Task details
Your task is to transcribe the entries below exactly, from their first line down to the line containing "The width and height of the screenshot is (1228, 889).", and to stop there.

──────── Data shown

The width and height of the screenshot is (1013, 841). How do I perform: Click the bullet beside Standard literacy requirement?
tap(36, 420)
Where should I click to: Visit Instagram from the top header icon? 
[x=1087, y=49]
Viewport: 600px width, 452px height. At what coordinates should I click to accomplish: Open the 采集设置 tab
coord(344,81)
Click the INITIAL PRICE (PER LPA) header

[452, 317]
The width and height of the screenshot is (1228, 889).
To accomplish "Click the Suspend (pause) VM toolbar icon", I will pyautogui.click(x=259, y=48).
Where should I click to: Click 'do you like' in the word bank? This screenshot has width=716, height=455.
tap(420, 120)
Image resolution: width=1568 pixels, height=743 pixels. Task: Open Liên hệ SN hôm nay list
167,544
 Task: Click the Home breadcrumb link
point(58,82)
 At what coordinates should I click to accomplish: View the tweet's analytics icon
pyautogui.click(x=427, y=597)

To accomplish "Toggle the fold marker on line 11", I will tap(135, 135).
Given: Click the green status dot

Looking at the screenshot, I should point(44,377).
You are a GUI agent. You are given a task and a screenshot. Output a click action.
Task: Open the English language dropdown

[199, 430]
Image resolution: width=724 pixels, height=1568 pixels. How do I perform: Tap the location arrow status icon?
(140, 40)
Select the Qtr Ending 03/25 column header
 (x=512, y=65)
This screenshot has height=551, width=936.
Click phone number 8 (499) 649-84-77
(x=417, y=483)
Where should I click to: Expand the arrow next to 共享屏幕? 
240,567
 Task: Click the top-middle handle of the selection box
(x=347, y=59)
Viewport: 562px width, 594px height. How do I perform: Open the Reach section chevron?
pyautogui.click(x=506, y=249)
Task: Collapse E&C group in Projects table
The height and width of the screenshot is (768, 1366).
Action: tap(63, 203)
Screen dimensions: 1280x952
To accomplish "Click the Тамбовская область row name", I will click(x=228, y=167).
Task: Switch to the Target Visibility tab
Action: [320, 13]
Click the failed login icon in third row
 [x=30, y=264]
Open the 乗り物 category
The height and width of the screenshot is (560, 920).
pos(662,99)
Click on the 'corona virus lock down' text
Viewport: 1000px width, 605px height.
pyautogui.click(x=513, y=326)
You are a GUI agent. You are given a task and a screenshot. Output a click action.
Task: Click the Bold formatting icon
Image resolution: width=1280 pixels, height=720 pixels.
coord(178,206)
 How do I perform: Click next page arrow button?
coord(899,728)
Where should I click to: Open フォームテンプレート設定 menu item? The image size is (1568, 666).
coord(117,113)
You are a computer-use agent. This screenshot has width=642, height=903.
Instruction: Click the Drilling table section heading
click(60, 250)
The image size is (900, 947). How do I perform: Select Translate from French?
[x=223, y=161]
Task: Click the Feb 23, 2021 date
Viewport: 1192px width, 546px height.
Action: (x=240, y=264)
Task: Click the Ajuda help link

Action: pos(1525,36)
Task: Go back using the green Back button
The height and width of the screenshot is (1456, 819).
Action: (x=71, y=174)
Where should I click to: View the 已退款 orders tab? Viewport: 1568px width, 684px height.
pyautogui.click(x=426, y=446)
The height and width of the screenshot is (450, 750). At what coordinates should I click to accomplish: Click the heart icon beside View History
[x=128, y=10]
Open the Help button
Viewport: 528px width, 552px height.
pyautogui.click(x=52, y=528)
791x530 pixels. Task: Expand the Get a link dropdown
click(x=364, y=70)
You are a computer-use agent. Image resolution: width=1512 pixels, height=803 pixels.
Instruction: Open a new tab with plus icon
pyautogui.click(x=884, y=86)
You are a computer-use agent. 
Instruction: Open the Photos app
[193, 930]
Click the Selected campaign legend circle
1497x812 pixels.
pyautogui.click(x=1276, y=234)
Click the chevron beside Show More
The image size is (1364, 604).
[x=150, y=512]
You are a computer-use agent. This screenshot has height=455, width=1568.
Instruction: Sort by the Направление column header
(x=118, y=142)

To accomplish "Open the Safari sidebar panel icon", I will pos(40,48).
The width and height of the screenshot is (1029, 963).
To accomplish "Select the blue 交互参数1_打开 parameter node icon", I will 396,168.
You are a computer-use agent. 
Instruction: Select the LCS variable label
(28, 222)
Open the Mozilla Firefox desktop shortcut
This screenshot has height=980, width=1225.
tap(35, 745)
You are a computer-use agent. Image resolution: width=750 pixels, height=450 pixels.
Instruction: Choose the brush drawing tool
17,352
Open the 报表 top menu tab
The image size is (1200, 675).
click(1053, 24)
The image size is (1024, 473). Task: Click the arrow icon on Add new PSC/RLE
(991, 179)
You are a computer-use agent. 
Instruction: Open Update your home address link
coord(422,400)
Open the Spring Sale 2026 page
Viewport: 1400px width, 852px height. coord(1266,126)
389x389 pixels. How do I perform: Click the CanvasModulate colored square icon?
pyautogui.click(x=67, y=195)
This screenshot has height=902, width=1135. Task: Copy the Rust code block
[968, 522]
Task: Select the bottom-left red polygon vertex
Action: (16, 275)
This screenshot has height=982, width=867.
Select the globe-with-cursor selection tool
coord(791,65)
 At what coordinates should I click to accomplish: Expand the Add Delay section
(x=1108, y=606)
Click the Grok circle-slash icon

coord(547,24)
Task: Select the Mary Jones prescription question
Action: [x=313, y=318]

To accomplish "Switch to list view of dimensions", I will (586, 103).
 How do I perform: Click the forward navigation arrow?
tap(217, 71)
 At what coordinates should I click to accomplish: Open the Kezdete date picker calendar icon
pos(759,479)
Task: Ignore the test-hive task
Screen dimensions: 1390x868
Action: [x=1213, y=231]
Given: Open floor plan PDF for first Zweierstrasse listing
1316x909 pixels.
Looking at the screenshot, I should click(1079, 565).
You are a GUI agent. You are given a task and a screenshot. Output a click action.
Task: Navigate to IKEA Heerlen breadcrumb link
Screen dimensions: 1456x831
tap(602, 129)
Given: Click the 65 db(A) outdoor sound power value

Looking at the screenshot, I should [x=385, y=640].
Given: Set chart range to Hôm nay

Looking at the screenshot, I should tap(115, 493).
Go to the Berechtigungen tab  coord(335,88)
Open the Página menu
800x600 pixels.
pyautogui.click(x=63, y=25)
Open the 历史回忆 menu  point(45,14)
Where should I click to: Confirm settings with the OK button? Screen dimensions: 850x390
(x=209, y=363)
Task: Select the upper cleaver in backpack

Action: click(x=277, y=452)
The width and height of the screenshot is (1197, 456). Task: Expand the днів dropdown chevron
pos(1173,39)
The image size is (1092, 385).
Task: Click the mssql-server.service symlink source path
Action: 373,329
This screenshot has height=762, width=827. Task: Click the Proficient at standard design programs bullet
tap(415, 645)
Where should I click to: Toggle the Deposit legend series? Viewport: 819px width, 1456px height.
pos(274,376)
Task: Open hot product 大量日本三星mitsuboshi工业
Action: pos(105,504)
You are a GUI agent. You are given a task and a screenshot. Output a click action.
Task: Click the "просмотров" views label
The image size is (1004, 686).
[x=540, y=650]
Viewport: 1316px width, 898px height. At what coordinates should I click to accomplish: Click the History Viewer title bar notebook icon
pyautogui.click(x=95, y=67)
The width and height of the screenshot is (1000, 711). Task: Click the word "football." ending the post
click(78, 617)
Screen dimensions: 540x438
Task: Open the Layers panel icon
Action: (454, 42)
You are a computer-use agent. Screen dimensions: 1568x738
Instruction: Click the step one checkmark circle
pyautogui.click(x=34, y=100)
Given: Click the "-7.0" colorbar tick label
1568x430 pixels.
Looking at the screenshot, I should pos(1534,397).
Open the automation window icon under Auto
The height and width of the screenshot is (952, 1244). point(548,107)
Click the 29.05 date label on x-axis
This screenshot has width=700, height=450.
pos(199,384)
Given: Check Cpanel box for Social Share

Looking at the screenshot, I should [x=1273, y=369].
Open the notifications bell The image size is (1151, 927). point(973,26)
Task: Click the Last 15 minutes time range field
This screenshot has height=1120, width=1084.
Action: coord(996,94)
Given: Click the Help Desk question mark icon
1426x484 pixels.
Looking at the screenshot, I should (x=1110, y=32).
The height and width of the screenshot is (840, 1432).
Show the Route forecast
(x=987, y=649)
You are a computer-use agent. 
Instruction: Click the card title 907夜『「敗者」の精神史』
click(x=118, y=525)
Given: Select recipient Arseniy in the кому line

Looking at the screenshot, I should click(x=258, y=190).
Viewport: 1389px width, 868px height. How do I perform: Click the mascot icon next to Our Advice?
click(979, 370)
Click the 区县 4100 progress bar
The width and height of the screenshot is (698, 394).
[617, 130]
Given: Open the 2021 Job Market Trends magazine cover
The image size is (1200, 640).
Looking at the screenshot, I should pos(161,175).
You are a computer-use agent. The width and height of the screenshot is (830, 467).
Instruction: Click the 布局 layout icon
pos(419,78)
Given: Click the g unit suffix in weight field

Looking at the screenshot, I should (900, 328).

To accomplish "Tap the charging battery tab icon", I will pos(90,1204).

────────────────

Answer space
The width and height of the screenshot is (1013, 841). How do I perform: Click the bullet beside Standard literacy requirement?
tap(36, 420)
Where should I click to: Visit Instagram from the top header icon? 
[x=1087, y=49]
Viewport: 600px width, 452px height. At what coordinates should I click to accomplish: Open the 采集设置 tab
coord(344,81)
Click the INITIAL PRICE (PER LPA) header

[452, 317]
The width and height of the screenshot is (1228, 889).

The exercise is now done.